Keep images out and repeat all data exactly.

> [INPUT RECORDS]:
[Start of section]

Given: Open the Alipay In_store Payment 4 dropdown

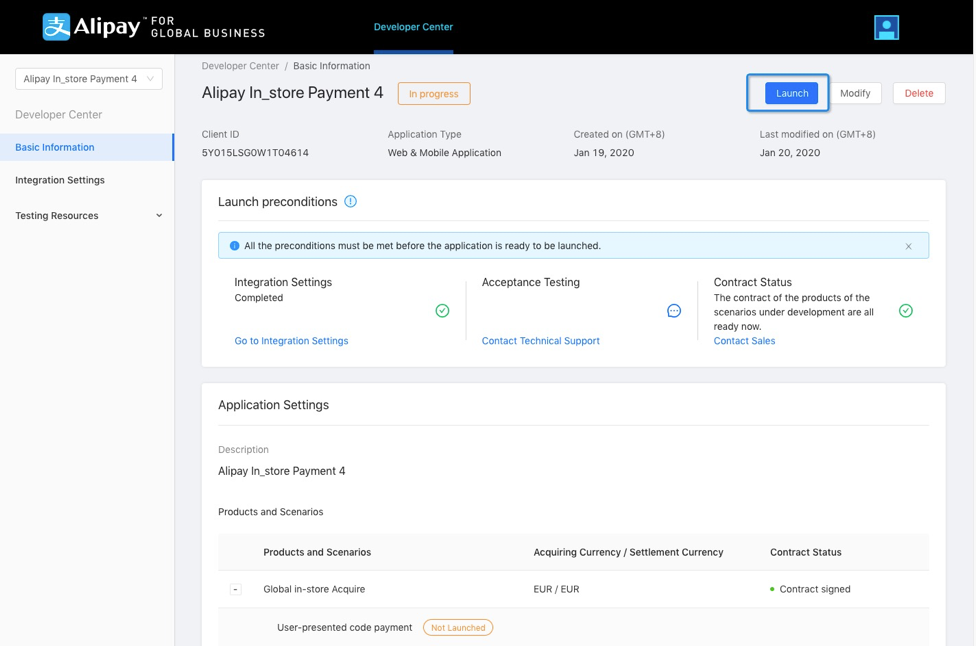Looking at the screenshot, I should [89, 79].
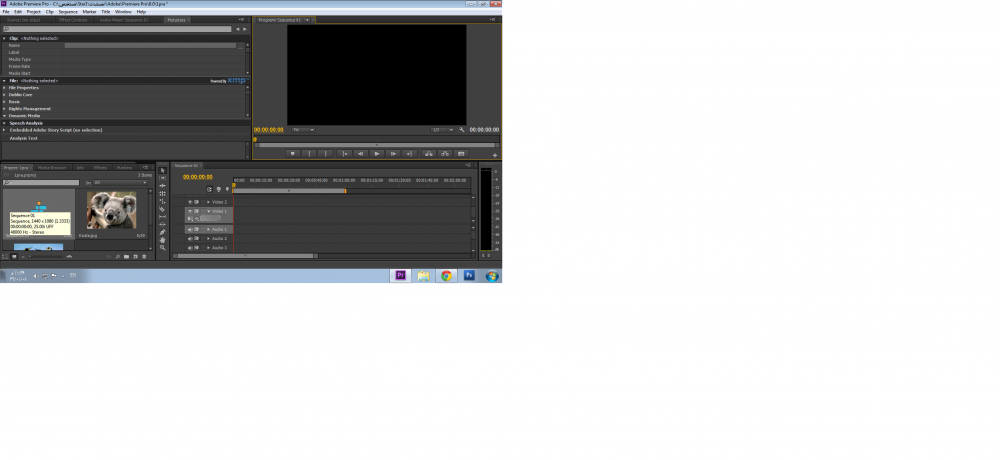Click the Export Frame camera icon
Viewport: 1000px width, 460px height.
463,154
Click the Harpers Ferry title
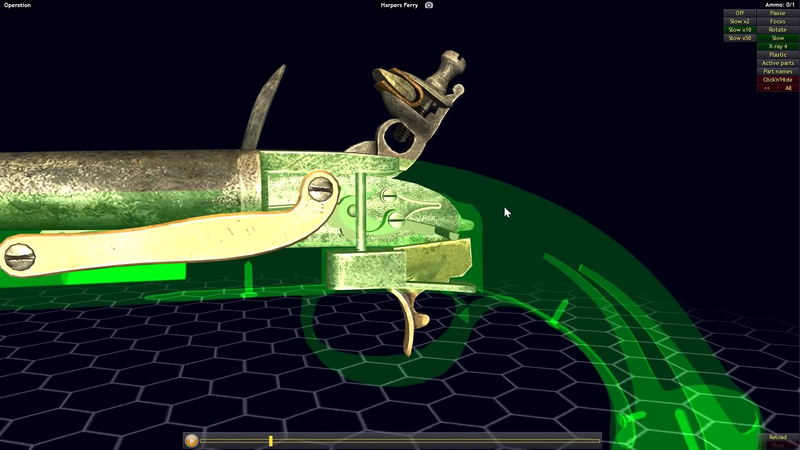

[End of section]

> [ANSWER SPACE]:
Given: Open the Alipay In_store Payment 4 dropdown

Looking at the screenshot, I should [89, 79].
Click the Export Frame camera icon
Viewport: 1000px width, 460px height.
463,154
Click the Harpers Ferry title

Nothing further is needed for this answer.